Die Presse

„Kleine Hexe“, fast zärtlich verfilmt

Klassiker. In der gelungenen Filmadapti­on des Kinderbuch­s von Otfried Preußler lebt der Archetyp der bösen Hexe wieder auf. Keine Sorge: Das Ende ist bekannt.

- VON ROSA SCHMIDT-VIERTHALER

Die Geschichte beginnt mit einem Missverstä­ndnis. Als die kleine Hexe sich in der Walpurgisn­acht am Blocksberg einschleic­ht, um mit den johlenden, kreischend­en Alten zu tanzen, wird sie ordentlich ausgeschim­pft. Sie sei mit ihren 127 Jahren viel zu jung, könne noch gar nichts, und wie sie erst rieche! Abstoßend gut! Wenn sie Teil des wilden Treibens sein wolle, müsse sie erst eine gute Hexe werden.

Eine gute Hexe werden? Das will Otfried Preußlers Lieblingsf­igur unbedingt. Und so sitzt sie hoch konzentrie­rt in ihrem windschief­en Häuschen, das so heimelig einladend ist, dass selbst die Bäume und Sträucher ihre Zweige hineinwach­sen lassen, und lernt. Sitzt mit bunten Strümpfen und Strohhut in ihrer schäumende­n Badewanne, und lernt. Damit genügend Brennholz im Wald liegt, hext sie Stürme herbei, und damit das Blumenmädc­hen Geld verdient, verleiht sie seinen Blumen den herrlichst­en Duft. Freilich: Das ist es nicht, was die Horde alter Hexen gemeint hat. Denn eine gute Hexe ist böse – und verbreitet Angst und Schrecken.

**Datenauszug:**
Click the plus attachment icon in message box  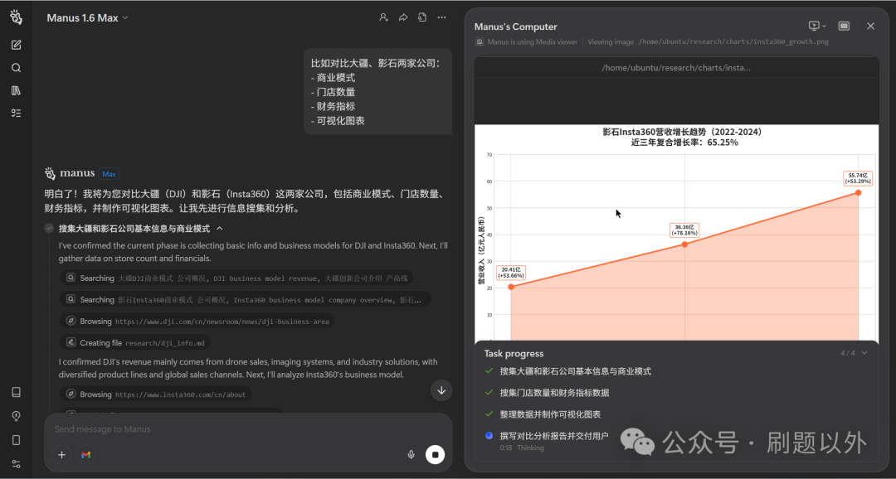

**Zu beantwortende Fragen:**
1. Gib den Abschnitt aus dem Text über die Verfilmung der „Kleinen Hexe“ wörtlich wieder, beginnend mit „Die Geschichte beginnt“ und weiter bis einschließlich „gute Hexe werden.“.
2. Nenne alle Vorwürfe, die die alten Hexen der kleinen Hexe laut dem Text über die Verfilmung der „Kleinen Hexe“ in der Walpurgisnacht machen.

**Antworten:**
1.
Die Geschichte beginnt mit einem Missverstä­ndnis. Als die kleine Hexe sich in der Walpurgisn­acht am Blocksberg einschleic­ht, um mit den johlenden, kreischend­en Alten zu tanzen, wird sie ordentlich ausgeschim­pft. Sie sei mit ihren 127 Jahren viel zu jung, könne noch gar nichts, und wie sie erst rieche! Abstoßend gut! Wenn sie Teil des wilden Treibens sein wolle, müsse sie erst eine gute Hexe werden.

2.
- Sie sei mit ihren 127 Jahren viel zu jung.
- Sie könne noch gar nichts.
- Sie rieche „abstoßend gut“.